Given passage:

◆ ◆ ◆ ◆ ◆

Bewildering Stories 307 Response for The Last Laugh

“The Skeleton told all the flesh off its bones.” In challenge 307, Don Webb asks for an explication of 'told' in that line.

One has first to go back to the original artwork, displayed alongside the poem. It was entitled, “Have you heard the one about…” That in itself is enough to suggest a reason for using the word ‘told’. From that title one can deduce that the book may be a joke book and that would explain the skeleton’s grin and that rat’s wrapped attention.

But if we go beyond that, don’t all skeletons grin? How long had this one been reading the book and is it really a book of jokes or is it the book of Life. Death has the last laugh because the book is empty. The skeleton has no story left to tell. The corpse has decayed to the point where there are only bones and eyeballs. The eyeballs can still read but the book appears to have no words in it.

The skeleton finished the book long ago and has had to make up his own stories for a long time to keep that rat entertained. The word ‘told’ is in the active voice. This is a deliberate activity. Perhaps he thinks he has fooled the rat or that the rat is actually his friend. At any rate the rat is his sole companion, and he the rat’s. To be sitting there locked in this battle against time, with a companion who would gnaw on your bones is a cruel joke.

◆ ◆ ◆ ◆ ◆

Complete the following:
A. Translate the sentence "The skeleton has no story left to tell." from the commentary on The Last Laugh into Spanish.
B. Please list every body part named in the commentary on The Last Laugh.
C. Write the next few sentences of the commentary on The Last Laugh, picking up after its final sentence.

Information shown:
◆ ◆ ◆ ◆ ◆

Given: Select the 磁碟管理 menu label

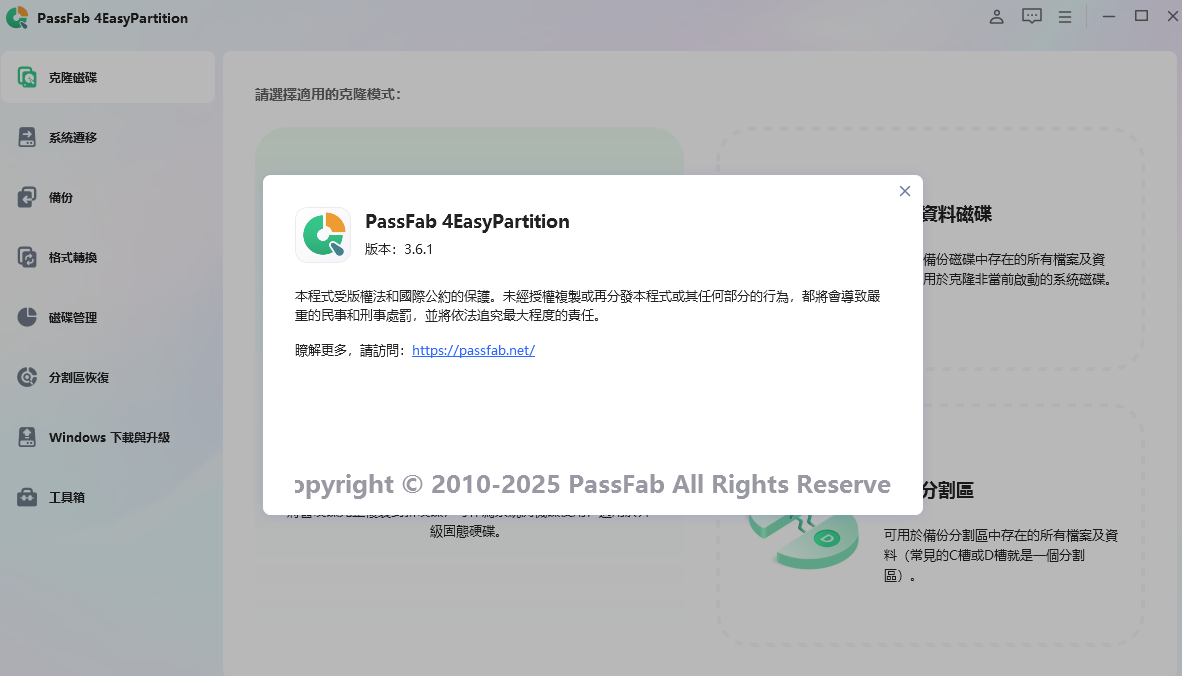Looking at the screenshot, I should pyautogui.click(x=73, y=317).
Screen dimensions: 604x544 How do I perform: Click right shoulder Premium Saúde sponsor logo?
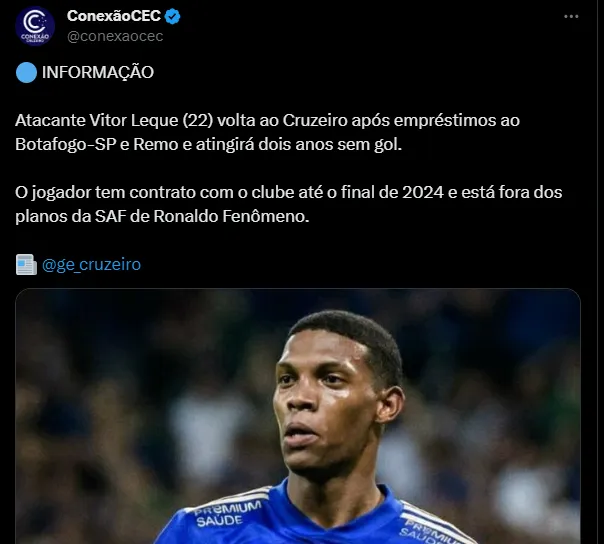click(x=427, y=531)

◆ ◆ ◆ ◆ ◆

Answers to the tasks:
A. Al esqueleto no le queda ninguna historia que contar.

B. flesh, bones, eyeballs

C.
Tolled can also be implied in reading aloud, as the skeleton does. The slow relentless passage of time marked out at a steady pace. He tolled the skin off his bones, in minutes, hours, days…

In this scenario, death has not quite had the last laugh. The last laugh is still to come. There are two other players here, the rat who will stay alive if he can still find food and the skeleton whose eyeballs have saved him thus far. Of course if he stops telling, the rat will eat his eyeballs and then the rat too will starve.

There is irony in the word told. It is right at the beginning of the poem but is already past tense. There is no hope for either of them. Death will at last have the last laugh - for every tale like every tail must come to an end.